Пол Хендерсон. Потемневшая, покрытая синяками и кровоподтеками кожа. Весь опухший. Мертвый.
– О господи! – воскликнула Лиза, быстро отворачиваясь. Пошатываясь, она вернулась к входной двери, оперлась о косяк и стала жадно, большими глотками вдыхать холодный ночной воздух.
Сделав над собой огромное усилие, Дженни подавила начавший было подниматься в ней животный страх и подошла к Лизе. Положив руку на хрупкое плечо сестры, она спросила:
– Как ты себя чувствуешь? Тебя не тошнит?
Казалось, Лиза с трудом сдерживала позывы к рвоте. Наконец она справилась с собой и отрицательно покачала головой.
– Н-нет. Не тошнит. Сейчас все будет хорошо. П-пойдем отсюда.
– Подожди минутку, – сказала Дженни. – Мне хочется сперва взглянуть на тело.
– Быть не может, чтобы тебе этого действительно хотелось.

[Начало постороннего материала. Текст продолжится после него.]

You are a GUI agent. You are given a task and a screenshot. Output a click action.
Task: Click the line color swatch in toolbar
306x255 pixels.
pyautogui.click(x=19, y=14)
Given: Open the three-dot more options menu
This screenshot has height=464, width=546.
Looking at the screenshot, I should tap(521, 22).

– Ты права. Мне не хочется, но, может быть, я сумею понять, с чем мы тут имеем дело. Постой пока здесь, в дверях.
Дженни вернулась к распростертому на полу трупу и опустилась возле него на колени.

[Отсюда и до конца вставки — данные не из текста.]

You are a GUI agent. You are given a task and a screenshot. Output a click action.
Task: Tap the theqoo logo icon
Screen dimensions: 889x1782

Пол Хендерсон был точно в таком же состоянии, в каком она нашла Хильду Бек. Насколько она могла видеть, каждый квадратный дюйм его кожи представлял собой сплошной кровоподтек. Все тело опухло; лицо было отекшее и искаженное; шея стала толстой, сравнявшись почти с головой; раздувшиеся пальцы рук напоминали сардельки; живот тоже вздулся. Однако Дженни не чувствовала даже самого слабого трупного запаха.

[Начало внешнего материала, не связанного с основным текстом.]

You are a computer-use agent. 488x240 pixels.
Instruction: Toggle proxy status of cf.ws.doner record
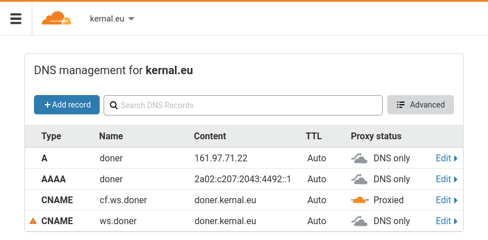point(388,200)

Невидящие вытаращенные глаза особенно выделялись на фоне побагровевшего, испещренного крапинками лица. Эти глаза в сочетании с широко открытым и перекошенным ртом ясно передавали то чувство, которое испытал погибший перед самой смертью: страх. Как и Хильда, Пол Хендерсон, по-видимому, умер внезапно – но ощутив перед этим приступ сильнейшего, непередаваемого ужаса.
Дженни не относилась к числу близких людей покойного. Она его, конечно же, знала, потому что в таком маленьком городке, как Сноуфилд, все друг друга знают. Он был хорошим полицейским и казался ей приятным человеком. Ей было очень жаль, что его постигла такая страшная участь. Она смотрела в его искаженное лицо и чувствовала, как комок в горле от горя и сострадания становится все больше, заполняя ее тело почти физической болью. Не выдержав, она отвернулась.
Револьвер Хендерсона был не в кобуре. Он лежал на полу, рядом с телом. Это был револьвер сорок пятого калибра.